But on "reading on a PC":
For decades I had no choice, though sometimes printed content. The CRTs terrible but the April 2002 laptop with 1600 x 1200 LCD wasn't too bad, though tiring. It had first screen I could read A4 PDFs on and later so-called HD (1920x1080) was inferior. I'd have liked the Sony eReader I saw in a shop in Dublin in either 2006 or 2007, though very grey, but I couldn't afford it.
About 2013 I got a Kindle but a bit later gave it to my wife as the DXG was being remaindered at a bargain price by Amazon with free USA to Ireland shipping and no extra charges. I still have it and i regard it as the most useless thing I ever got. I wanted to read PDFs as well as ebooks and annotate them and was shocked how poor it was compared to the Kindle I'd given away (I forget model). Wife passed it on to grandson and got a PW3. A bit later I got an original Kobo Aura HD H2O, but disappointed that the chess had just been removed. However it was my first decent ereader. Shortly after in 2014 we got a Kindle (7th basic?) for my daughter that was mysteriously more than the 167 dpi. Seems like 300 dpi. She still reads on it. Better for PDFs than the DXG
I regard the Kindle DXG as one of the worst gadget purchases I ever made. I should have researched why DX(G) was a failure in the Education market and why Amazon flogging so cheap.
Edit: Amazon USA order history tells me Kindle DXG was ordered on October 18, 2013
I think we bought some Kindles and Kobos in the local Argos (now gone) as mysteriously cheaper than online and easier returns. The odd Kindle "Basic" 7th Gen (no frontlight) that's maybe 300 dpi was 19 Nov 2014. Seems to be same panel as PW3, but without lights. Till I think 2022, all Basic models were 167 dpi, but originally called Touch?

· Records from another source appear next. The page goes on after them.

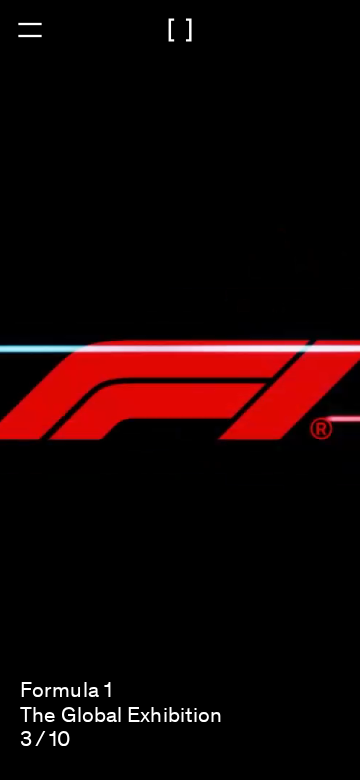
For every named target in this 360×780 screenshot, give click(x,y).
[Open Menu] (30, 30)
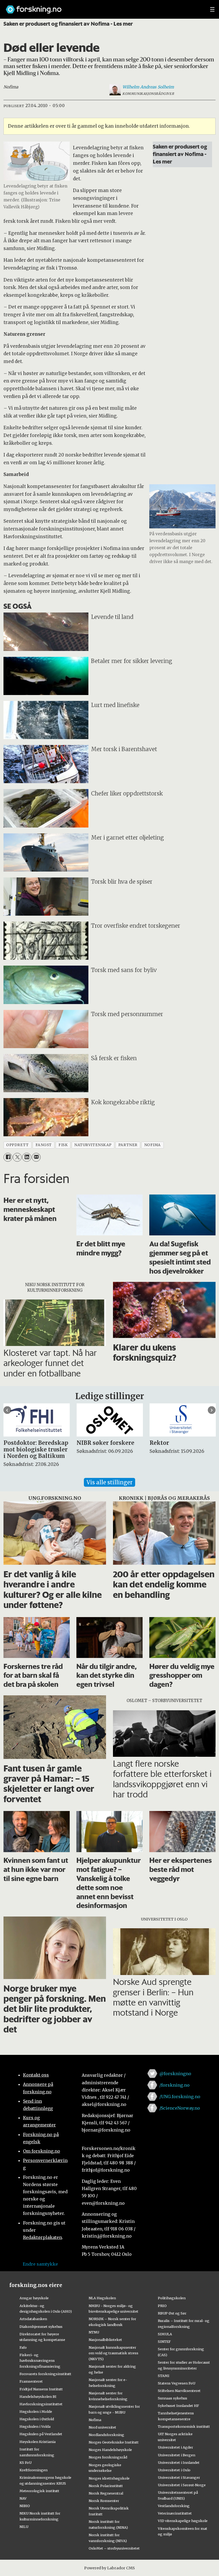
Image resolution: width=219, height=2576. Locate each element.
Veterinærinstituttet (175, 2513)
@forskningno (175, 2073)
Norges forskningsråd (108, 2457)
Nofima (95, 2420)
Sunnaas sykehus (172, 2398)
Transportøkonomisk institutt (184, 2426)
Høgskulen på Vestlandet (40, 2434)
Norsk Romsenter (104, 2501)
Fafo (23, 2347)
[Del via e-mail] (36, 1157)
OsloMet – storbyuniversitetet (114, 2548)
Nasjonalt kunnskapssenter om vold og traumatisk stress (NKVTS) (113, 2353)
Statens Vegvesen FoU (176, 2383)
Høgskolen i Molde (35, 2411)
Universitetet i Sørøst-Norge (182, 2485)
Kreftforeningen (33, 2470)
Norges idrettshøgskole (109, 2478)
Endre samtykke (40, 2264)
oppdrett (17, 1145)
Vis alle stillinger (109, 1482)
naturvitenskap (93, 1145)
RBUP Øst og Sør (172, 2313)
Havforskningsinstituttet (40, 2404)
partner (128, 1145)
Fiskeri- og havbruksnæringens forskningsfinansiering (39, 2361)
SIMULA (165, 2334)
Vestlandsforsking (174, 2506)
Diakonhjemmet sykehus (40, 2326)
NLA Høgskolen (102, 2298)
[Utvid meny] (212, 9)
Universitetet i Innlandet (179, 2462)
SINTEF (164, 2341)
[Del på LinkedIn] (26, 1157)
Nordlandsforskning (106, 2435)
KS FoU (25, 2462)
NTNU (94, 2332)
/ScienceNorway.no (179, 2108)
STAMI (163, 2376)
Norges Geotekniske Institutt (114, 2442)
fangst (44, 1145)
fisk (63, 1145)
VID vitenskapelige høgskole (183, 2521)
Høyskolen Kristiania (37, 2442)
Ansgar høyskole (34, 2298)
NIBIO (24, 2506)
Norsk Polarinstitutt (106, 2486)
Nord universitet (102, 2427)
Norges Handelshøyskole (110, 2450)
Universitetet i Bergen (176, 2455)
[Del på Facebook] (7, 1157)
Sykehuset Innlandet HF (178, 2405)
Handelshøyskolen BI (37, 2396)
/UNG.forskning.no (179, 2096)
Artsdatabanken (33, 2319)
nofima (152, 1145)
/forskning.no (174, 2085)
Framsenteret (31, 2381)
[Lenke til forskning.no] (103, 7)
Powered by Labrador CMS (109, 2568)
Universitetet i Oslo (174, 2470)
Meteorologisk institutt (39, 2491)
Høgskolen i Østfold (36, 2419)
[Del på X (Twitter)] (17, 1157)
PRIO (162, 2306)
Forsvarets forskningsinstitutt (45, 2374)
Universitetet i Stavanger (179, 2477)
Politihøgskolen (172, 2298)
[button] (7, 1410)
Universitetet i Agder (175, 2447)
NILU (23, 2526)
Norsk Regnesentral (106, 2493)
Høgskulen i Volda (34, 2426)
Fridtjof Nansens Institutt (41, 2389)
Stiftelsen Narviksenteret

I'd looked at eink for a 4G tablet/notebook project before I ever bought an ereader and concluded it would only be OK for a dumb phone and text chat on Internet and that colour (other than maybe Mirasol, but it was still unavailable when the project was cancelled).
I've had a variety of phones and tablets and none are good for prolonged reading. A comic-strip style book is mostly a much shorter read than a novel so I find them OK on the 10" Lenovo Yoga Tab which has a stand built in.
I got the Kobo Elipsa to read & annotate PDFs maybe last April or May 2022 and was so impressed with the Advanced Notebooks I bought a Sage even though I had a Libra. I found the Elipsa too heavy for notes/writing and reading.
My LG Electronics UHD 4K Monitor 24UD58-B was bought last September 2022. It's the first screen (desktop or laptop) in about 40 years of reading text on screens that's not tiring. With low ambient light, no windows or lamps reflected on it and brightness at 11, contrast 36, it's almost like paper. It would be even better if 18" to 20" or higher resolution as it's 23" (about 60cm). Good for two PDF pages side by side to preview a book layout or single page "fit page" to read PDF docs. I use Okular which can read many document types.
I did get a new laptop in Nov 2016, and again this year, but both are only 1920 x 1080 screens (15" and 17"). I put a second-hand Optiplex 7050 with 4T HDD added to 512G SSD and a UPS (big advantage of laptops is that's builtin. Somehow we get a power cut just before an autosave or manual save when writing) and put the 4K screen plus a new Cherry Stream TKL keyboard.
The 4K screen has no flicker, even viewed at edge of vision. Any still camera setting and video camera works without banding. Less tiring than perfect matt paper large format books, but it's not portable, so all reading of novels is on the Sage. The tablet is most used for text chat with family & friends, which apart from the odd gif or video might work on eink, I might try Viber on the eink Android Mars (really only used for the local library ebooks).
So though I read all novels (inc some PDF scanned ones) on the Kobo Sage now and any comics on the tablet, I'd now read any PDF technical document on PC screen rather than print. We do have a Brother colour duplex laser printer/scanner that Wife uses for patterns. I've stopped as I use screens.
The Elipsa is now the least used screen, but used to mark format errors on PDF for our own POD.